Abstract: In many settings, most notably two-person zero-sum games, game theory provides particularly robust solution concepts. However, in most interesting AI applications, it has been prohibitively complex to find such solutions because the state space is extremely large. In this talk I will discuss our work on taming the complexity over the last three years, focusing on sequential incomplete-information games. First, I introduce automated abstraction algorithms. I will cover lossless (i.e., equilibrium-preserving) algorithms, as well as algorithms that are lossy, but which yield much smaller games that retain the most important features of the original game. Second, I present algorithms for finding approximate equilibria. They are based on recent theoretical advances in non-smooth convex optimization, and provide drastic improvements over prior (linear programming-based) algorithms for finding approximate equilibria. Combining these two streams, we enable the application of game theory to games that are many orders of magnitude larger than previously solvable. In particular, we find near-optimal solutions for a full four-round model of (Heads'Up Limit) Texas Hold'em poker, and demonstrate that the resulting player beats prior computer poker players.

This is joint work with Andrew Gilpin, and parts are also joint with Troels Bjerre Sørensen, Javier Pena, and Samid Hoda.

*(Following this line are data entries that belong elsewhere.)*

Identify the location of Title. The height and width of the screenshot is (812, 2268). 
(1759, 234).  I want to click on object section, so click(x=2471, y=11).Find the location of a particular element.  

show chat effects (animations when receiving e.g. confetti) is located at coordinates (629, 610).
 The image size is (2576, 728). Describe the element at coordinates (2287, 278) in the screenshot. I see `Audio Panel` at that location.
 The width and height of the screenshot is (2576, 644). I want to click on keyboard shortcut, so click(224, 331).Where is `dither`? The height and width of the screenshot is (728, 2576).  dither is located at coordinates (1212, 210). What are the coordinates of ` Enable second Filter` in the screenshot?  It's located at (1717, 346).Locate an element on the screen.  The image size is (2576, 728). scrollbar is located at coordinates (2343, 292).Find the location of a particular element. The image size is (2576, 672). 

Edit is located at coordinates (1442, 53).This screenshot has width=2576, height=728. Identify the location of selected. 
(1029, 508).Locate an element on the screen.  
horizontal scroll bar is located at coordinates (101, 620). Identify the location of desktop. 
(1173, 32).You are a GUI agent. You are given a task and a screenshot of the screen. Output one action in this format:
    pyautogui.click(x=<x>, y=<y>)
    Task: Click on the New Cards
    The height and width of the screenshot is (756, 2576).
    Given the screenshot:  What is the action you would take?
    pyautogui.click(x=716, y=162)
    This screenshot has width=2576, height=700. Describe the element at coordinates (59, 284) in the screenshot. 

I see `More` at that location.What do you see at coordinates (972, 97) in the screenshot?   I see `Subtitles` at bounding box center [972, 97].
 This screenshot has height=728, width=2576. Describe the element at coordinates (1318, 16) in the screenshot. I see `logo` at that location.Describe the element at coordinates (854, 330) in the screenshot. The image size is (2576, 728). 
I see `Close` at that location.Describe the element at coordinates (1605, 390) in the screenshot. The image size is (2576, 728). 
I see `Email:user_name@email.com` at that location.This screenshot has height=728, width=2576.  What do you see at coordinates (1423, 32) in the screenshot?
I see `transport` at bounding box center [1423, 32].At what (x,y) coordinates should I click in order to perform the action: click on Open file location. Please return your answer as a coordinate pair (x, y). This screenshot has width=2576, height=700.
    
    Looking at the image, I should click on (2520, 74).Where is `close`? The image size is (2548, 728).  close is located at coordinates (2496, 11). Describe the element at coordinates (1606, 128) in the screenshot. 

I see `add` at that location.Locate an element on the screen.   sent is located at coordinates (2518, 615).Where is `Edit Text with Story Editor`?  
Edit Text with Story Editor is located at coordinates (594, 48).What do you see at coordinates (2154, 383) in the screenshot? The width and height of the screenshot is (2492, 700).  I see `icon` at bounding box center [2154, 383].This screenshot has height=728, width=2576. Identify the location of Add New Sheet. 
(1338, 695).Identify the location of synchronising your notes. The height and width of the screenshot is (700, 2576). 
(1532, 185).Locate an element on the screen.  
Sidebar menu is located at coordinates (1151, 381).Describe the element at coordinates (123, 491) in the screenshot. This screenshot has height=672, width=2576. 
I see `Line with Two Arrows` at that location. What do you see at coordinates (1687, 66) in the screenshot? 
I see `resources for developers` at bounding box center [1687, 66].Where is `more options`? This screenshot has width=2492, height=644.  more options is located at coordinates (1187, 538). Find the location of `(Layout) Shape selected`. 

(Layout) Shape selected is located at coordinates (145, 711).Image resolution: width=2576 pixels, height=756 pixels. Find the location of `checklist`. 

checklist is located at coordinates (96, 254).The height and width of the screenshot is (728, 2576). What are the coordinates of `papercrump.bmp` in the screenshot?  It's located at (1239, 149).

Short Bio: Tuomas Sandholm is Professor in the Computer Science Department at Carnegie Mellon University. He received the Ph.D. and M.S. degrees in computer science from the University of Massachusetts at Amherst in 1996 and 1994. He earned an M.S. (B.S. included) with distinction in Industrial Engineering and Management Science from the Helsinki University of Technology, Finland, in 1991. He has published over 250 technical papers on electronic commerce; game theory; artificial intelligence; multiagent systems; auctions and exchanges; automated negotiation and contracting; coalition formation; voting; safe exchange; normative models of bounded rationality; resource-bounded reasoning; machine learning; networks; and combinatorial optimization. He has 17 years of experience building optimization-based electronic marketplaces, and several of his systems have been commercially fielded. He is also Founder, Chairman, and Chief Scientist of CombineNet, Inc., which has fielded over 400 large-scale generalized combinatorial auctions, with over $25 billion in total spend and over $3.2 billion in generated savings. He received the National Science Foundation Career Award in 1997, the inaugural ACM Autonomous Agents Research Award in 2001, the Alfred P. Sloan Foundation Fellowship in 2003, and the IJCAI Computers and Thought Award in 2003.